(Collected data entries)
..........

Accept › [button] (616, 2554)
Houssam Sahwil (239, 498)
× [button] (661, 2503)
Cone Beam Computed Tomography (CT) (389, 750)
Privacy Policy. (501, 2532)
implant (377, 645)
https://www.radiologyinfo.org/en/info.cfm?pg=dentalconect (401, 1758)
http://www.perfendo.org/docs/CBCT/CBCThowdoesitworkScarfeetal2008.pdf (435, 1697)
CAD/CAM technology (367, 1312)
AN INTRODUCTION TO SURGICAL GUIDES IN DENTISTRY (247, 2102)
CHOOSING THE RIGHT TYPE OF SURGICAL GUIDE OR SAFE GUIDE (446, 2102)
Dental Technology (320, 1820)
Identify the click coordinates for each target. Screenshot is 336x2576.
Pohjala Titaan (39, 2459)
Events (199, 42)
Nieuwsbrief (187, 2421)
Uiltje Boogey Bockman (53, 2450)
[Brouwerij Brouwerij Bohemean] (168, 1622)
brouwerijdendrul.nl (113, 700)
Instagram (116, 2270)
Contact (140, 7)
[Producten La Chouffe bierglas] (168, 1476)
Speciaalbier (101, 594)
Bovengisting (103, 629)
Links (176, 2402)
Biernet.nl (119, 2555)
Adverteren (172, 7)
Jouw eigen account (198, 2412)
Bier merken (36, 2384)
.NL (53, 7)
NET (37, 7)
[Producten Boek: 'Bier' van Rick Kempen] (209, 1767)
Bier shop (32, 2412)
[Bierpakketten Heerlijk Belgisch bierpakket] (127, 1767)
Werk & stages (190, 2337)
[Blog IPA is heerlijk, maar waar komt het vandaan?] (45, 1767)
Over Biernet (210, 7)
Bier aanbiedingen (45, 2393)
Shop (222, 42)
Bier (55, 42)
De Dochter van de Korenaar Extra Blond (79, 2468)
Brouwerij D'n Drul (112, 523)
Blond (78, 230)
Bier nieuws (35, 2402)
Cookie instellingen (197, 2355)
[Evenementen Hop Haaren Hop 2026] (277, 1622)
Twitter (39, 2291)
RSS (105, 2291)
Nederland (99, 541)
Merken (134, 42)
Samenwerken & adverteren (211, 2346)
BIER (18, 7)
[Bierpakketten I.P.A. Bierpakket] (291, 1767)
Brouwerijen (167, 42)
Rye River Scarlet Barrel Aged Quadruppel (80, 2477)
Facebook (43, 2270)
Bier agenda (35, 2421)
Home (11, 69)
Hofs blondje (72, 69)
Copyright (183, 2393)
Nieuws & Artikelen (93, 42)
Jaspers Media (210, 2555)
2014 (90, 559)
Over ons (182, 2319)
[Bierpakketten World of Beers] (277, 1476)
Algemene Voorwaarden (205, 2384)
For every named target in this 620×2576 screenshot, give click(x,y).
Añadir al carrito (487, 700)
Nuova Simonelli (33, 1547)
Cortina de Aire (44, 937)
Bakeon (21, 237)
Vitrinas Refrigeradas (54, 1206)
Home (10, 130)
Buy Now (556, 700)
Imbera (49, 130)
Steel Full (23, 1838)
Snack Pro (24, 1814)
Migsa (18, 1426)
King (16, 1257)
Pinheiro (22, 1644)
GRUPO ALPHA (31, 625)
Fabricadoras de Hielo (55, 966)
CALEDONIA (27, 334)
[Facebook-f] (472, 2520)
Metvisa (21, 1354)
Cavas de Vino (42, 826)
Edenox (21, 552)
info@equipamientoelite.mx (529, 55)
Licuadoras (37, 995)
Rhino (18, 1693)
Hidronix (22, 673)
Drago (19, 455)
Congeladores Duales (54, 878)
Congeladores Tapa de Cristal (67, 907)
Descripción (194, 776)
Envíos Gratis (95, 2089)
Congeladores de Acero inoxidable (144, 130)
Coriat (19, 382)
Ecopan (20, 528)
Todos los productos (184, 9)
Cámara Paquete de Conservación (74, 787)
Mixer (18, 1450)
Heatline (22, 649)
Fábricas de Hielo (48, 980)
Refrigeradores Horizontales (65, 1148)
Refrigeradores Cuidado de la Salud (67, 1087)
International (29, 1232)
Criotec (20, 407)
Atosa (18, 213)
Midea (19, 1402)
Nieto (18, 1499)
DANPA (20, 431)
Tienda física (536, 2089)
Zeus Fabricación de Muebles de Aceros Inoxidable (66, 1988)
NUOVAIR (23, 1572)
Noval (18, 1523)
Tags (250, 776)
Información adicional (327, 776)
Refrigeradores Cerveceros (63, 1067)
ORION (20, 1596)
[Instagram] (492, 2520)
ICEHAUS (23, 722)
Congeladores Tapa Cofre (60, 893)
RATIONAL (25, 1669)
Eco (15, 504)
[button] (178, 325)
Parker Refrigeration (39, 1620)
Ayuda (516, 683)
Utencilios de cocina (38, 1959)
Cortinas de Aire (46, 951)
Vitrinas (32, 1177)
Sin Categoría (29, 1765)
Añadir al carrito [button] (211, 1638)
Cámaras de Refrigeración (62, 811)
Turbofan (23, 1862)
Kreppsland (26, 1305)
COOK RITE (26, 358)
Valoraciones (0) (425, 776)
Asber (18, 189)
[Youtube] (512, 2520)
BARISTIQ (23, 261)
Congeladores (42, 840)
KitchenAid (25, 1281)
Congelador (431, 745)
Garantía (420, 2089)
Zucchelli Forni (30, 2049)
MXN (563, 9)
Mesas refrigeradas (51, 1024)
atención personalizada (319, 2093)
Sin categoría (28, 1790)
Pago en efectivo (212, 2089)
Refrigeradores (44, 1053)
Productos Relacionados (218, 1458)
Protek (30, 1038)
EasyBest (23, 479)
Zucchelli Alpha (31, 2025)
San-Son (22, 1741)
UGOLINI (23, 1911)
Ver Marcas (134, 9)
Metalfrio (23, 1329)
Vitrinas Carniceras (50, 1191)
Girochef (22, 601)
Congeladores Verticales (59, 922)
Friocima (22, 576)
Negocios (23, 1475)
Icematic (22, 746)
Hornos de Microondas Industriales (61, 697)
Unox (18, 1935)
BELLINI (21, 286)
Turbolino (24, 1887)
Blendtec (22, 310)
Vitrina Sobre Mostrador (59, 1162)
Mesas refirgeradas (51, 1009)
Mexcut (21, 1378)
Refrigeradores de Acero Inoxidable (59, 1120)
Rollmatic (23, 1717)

..........

Task requirements:
The response must consist solely of the lines from the top of the records through the line holding "Speciaalbier (101, 594)", copied word for word.

Answer below:
Accept › [button] (616, 2554)
Houssam Sahwil (239, 498)
× [button] (661, 2503)
Cone Beam Computed Tomography (CT) (389, 750)
Privacy Policy. (501, 2532)
implant (377, 645)
https://www.radiologyinfo.org/en/info.cfm?pg=dentalconect (401, 1758)
http://www.perfendo.org/docs/CBCT/CBCThowdoesitworkScarfeetal2008.pdf (435, 1697)
CAD/CAM technology (367, 1312)
AN INTRODUCTION TO SURGICAL GUIDES IN DENTISTRY (247, 2102)
CHOOSING THE RIGHT TYPE OF SURGICAL GUIDE OR SAFE GUIDE (446, 2102)
Dental Technology (320, 1820)
Identify the click coordinates for each target. Screenshot is 336x2576.
Pohjala Titaan (39, 2459)
Events (199, 42)
Nieuwsbrief (187, 2421)
Uiltje Boogey Bockman (53, 2450)
[Brouwerij Brouwerij Bohemean] (168, 1622)
brouwerijdendrul.nl (113, 700)
Instagram (116, 2270)
Contact (140, 7)
[Producten La Chouffe bierglas] (168, 1476)
Speciaalbier (101, 594)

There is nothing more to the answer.